Editor’s Note: Upon further review of issues related to topics discussed in this article, the title “ICC Seeks U.N. Takeover While Excluding ICANN, U.S. Government from Meeting” has been replaced (Revision Date: December 12, 2003).

An organization which purports to be “the voice of world business” is proposing a de facto U.N. takeover of ICANN. The proposal by a senior official of the International Chamber of Commerce (ICC) would place ICANN under the U.N. umbrella and give a strong role to U.N. agencies and to various national governments, including those that suppress free speech and free enterprise. In a move of breathtaking arrogance, the ICC refused to even invite ICANN or U.S. government representatives to the meeting at which they are presenting their proposal. As reported here by Jennifer Schenker:

“Paul Twomey, the president of the Internet’s semi-official governing body, Icann, learned Friday night what it feels like to be an outsider. Mr. Twomey, who had flown 20 hours from Vietnam to Geneva to observe a preparatory meeting for this week’s United Nations’ conference on Internet issues, ended up being escorted from the meeting room by guards. The officials running the meeting had suddenly decided to exclude outside observers. Mr. Twomey’s ejection may underscore the resentment of many members of the international community over the way the Internet is run and over United States ownership of many important Internet resources. Although Mr. Twomey is Australian, Icann - the Internet Corporation for Assigned Names and Numbers - is a powerful nonprofit group established by the United States government in 1998 to oversee various technical coordination issues for the global network. Icann and the United States government are expected to come under heavy fire at the conference, which begins Wednesday in Geneva and will be one of the largest gatherings of high-level government officials, business leaders and nonprofit organizations to discuss the Internet’s future.”

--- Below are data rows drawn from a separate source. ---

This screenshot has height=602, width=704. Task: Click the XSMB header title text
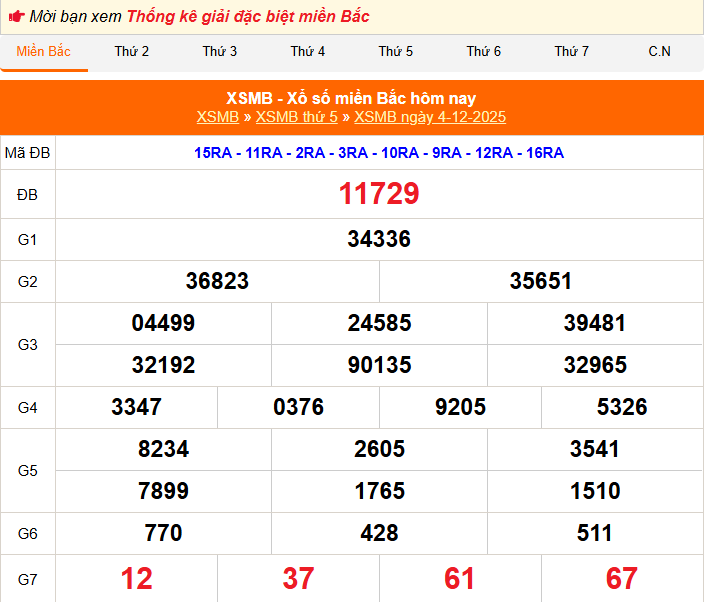[351, 98]
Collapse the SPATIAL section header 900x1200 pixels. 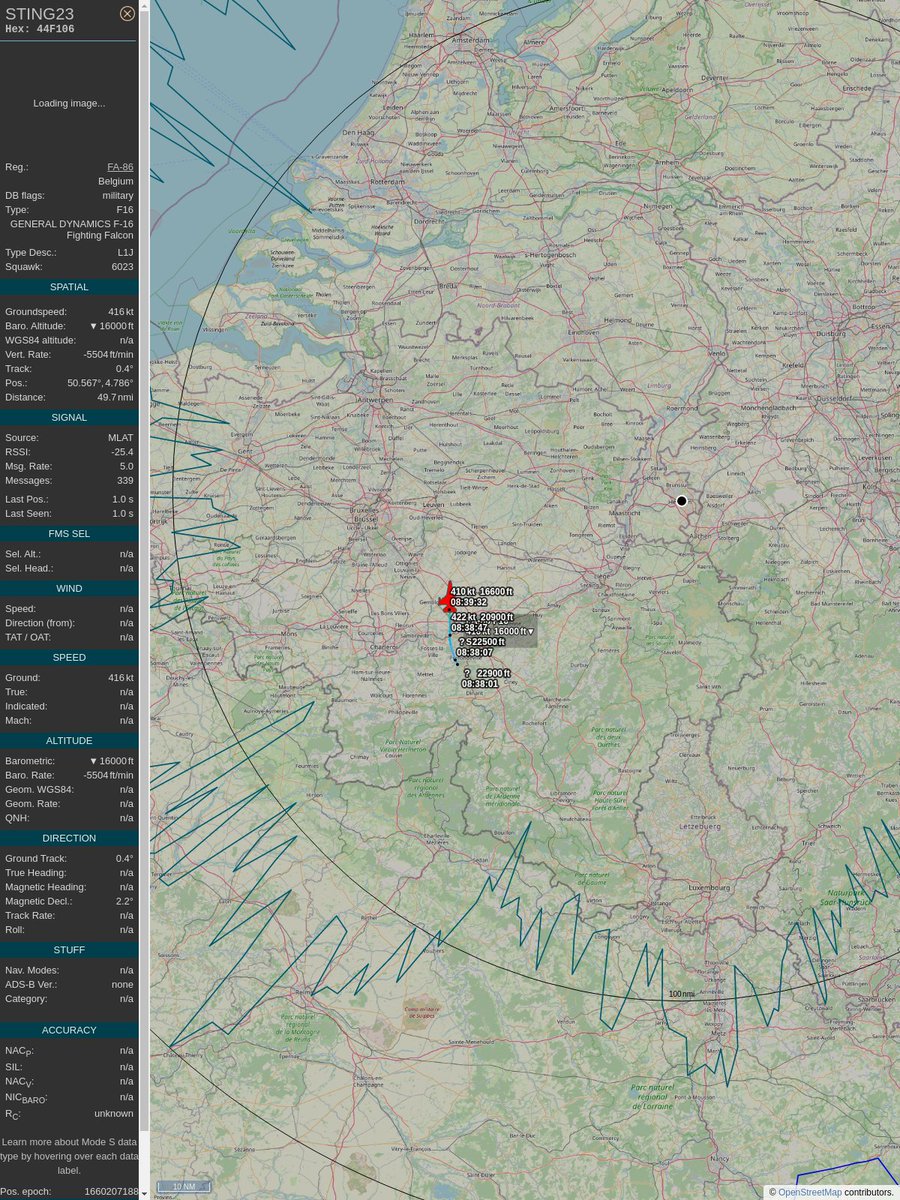click(x=68, y=286)
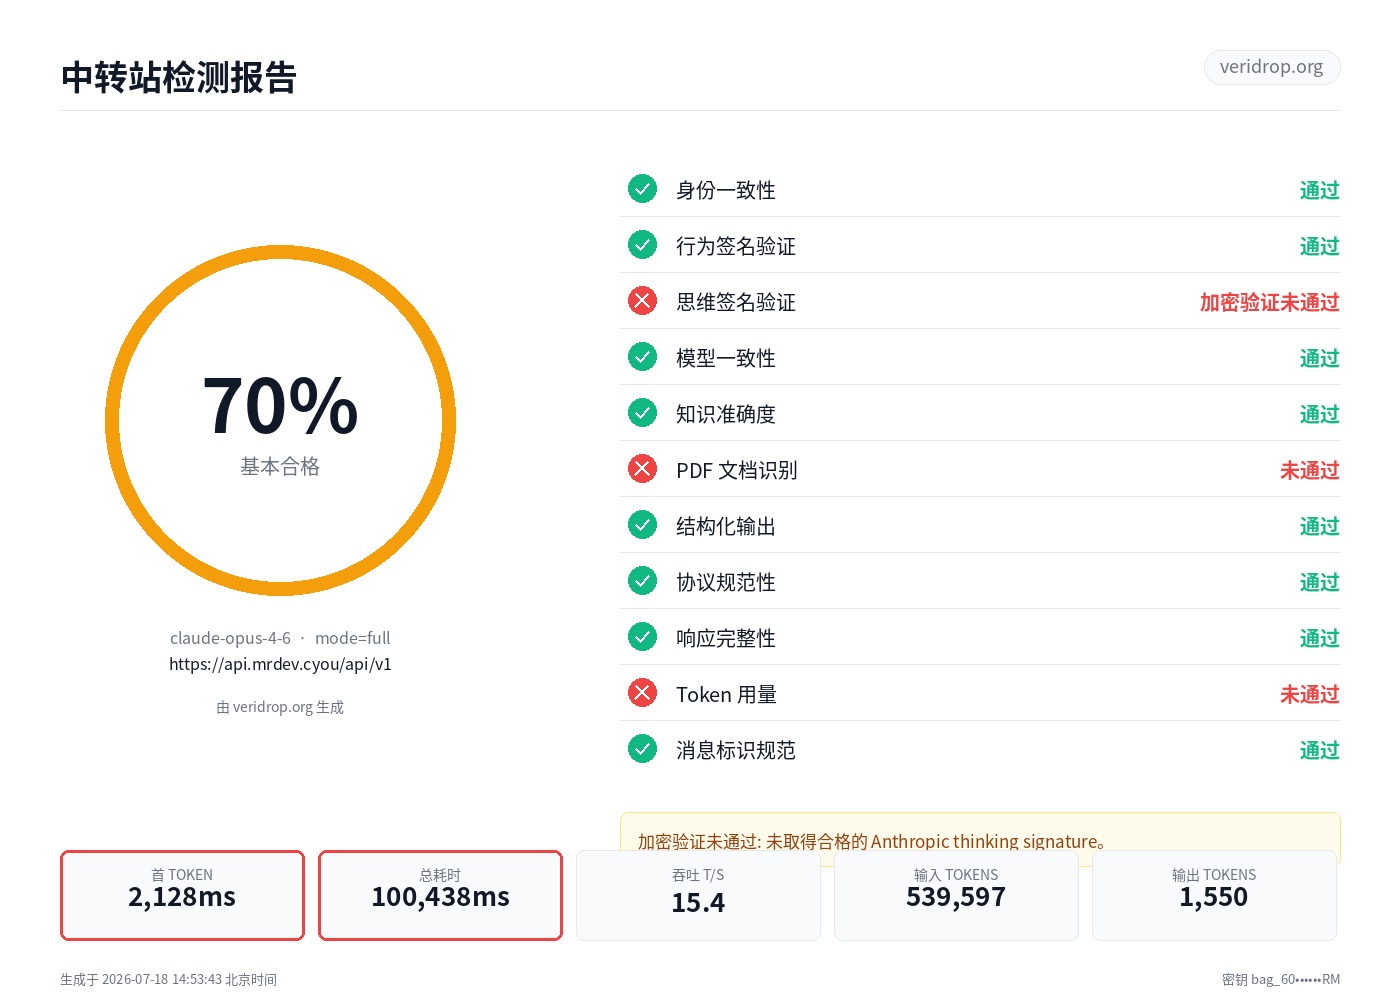Select the 首 TOKEN 2,128ms card
The height and width of the screenshot is (1000, 1400).
[x=182, y=895]
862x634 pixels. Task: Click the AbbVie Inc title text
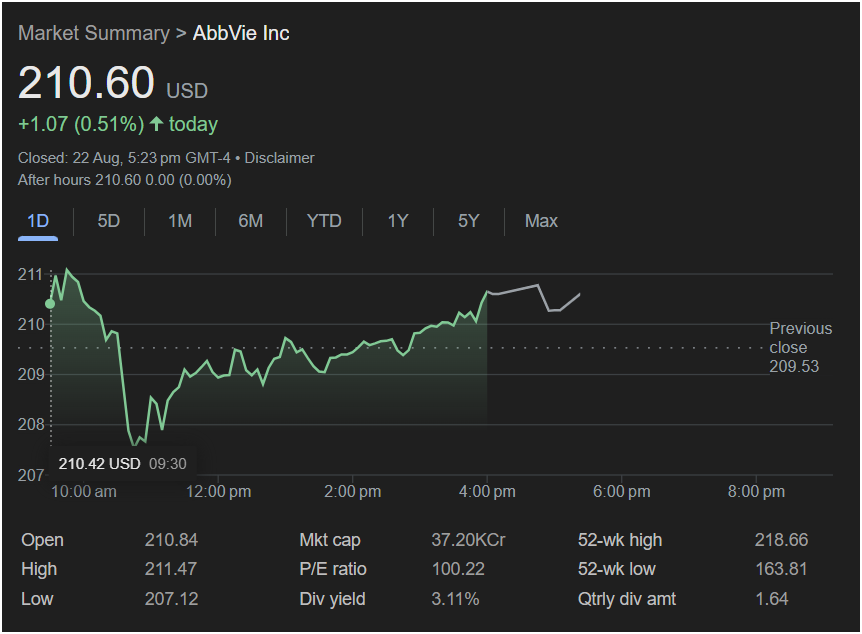pyautogui.click(x=241, y=33)
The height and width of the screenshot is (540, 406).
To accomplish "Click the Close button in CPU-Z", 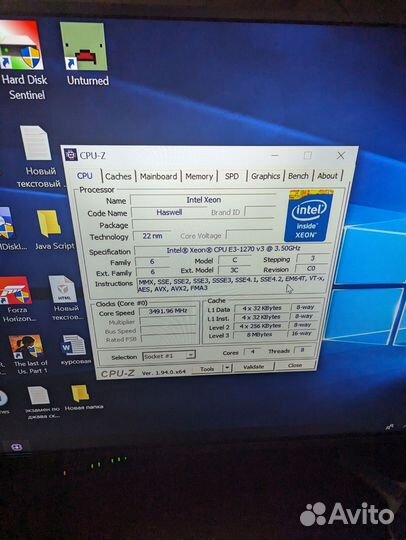I will (294, 365).
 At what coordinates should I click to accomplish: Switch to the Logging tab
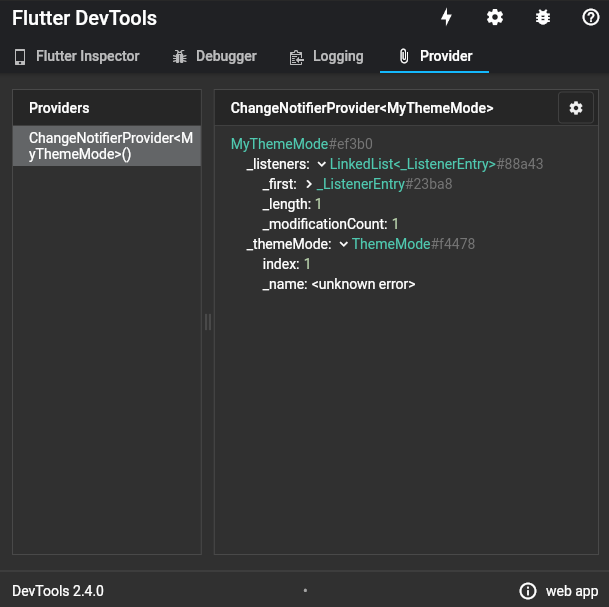pos(326,56)
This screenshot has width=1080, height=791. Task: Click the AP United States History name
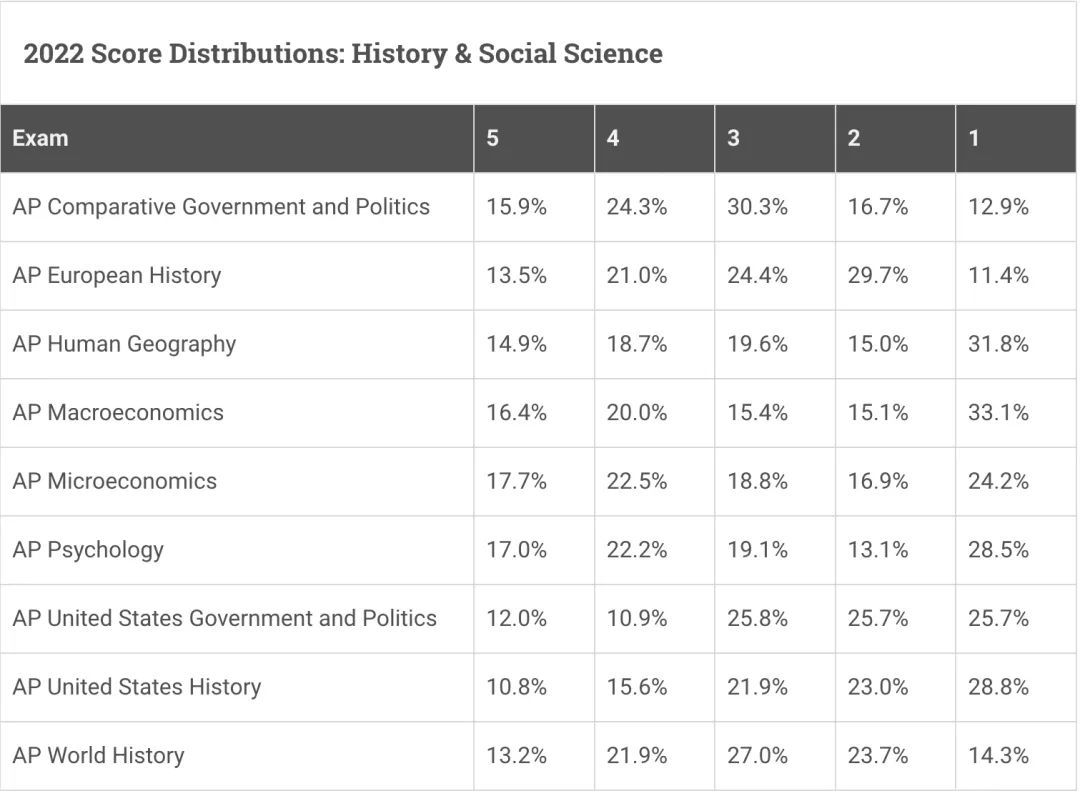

Any proposal or process for overhauling ICANN’s governance that excludes key stakeholders is a major step backwards for the goals of openness and transparency. Furthermore, for a business group to propose giving a strong role in managing the infrastructure of the international information economy to the United Nations, an organization best known for unwieldily, costly, ineffective, and unaccountable bureaucracies, is downright strange. Corporations that contribute to the ICC may want to reconsider how best to use their shareholder’s resources.

More on this issue at ICANNfocus.org.

Filed Under


Bryce Corbett  –  Dec 11, 2003 8:15 AM

Dear Sir/Madam

I am the Director of Communications of ICC - the International Chamber of Commerce.

This story is factually incorrect - on many levels.

Before I refute them, allow me to direct you to the real story, “Business confirms support for ICANN”, which you will find by logging on to either www.businessatwsis.net (the business portal at WSIS) or www.iccwbo.org (ICC’s website).

Now, the facts:

1. ICC has not endorsed any plans for ICANN to be taken over by the United Nations.

The internet coordination proposal to which you are referring was conceived in its entirety by prominent Jordanian businessman, Talal Abu-Ghazaleh.

It is his own personal initiative. It is not official ICC policy.

It is nothing more or less than a contribution to the debate on this issue - designed to provoke discussion.

We carried it on our website out of a courtesy to members of the responsible media who were interested in Mr Abu-Ghazaleh’s proposal.

The story carries a large disclaimer which clearly states it is not an ICC policy statement.

Mr Abu-Ghazaleh IS a member of ICC - he is the chair of our Commission on E-business IT and Telecoms.

He is also the Vice-Chair of the UN ICT Task Force - the UN-coordinated umbrella group which features members from governments, business and civil society.

2. ICC did not exclude ICANN or the US government from any meetings here at the World Summit on the Information Society.

The meeting to which you refer was called by the Swiss President, Pascale Couchepin.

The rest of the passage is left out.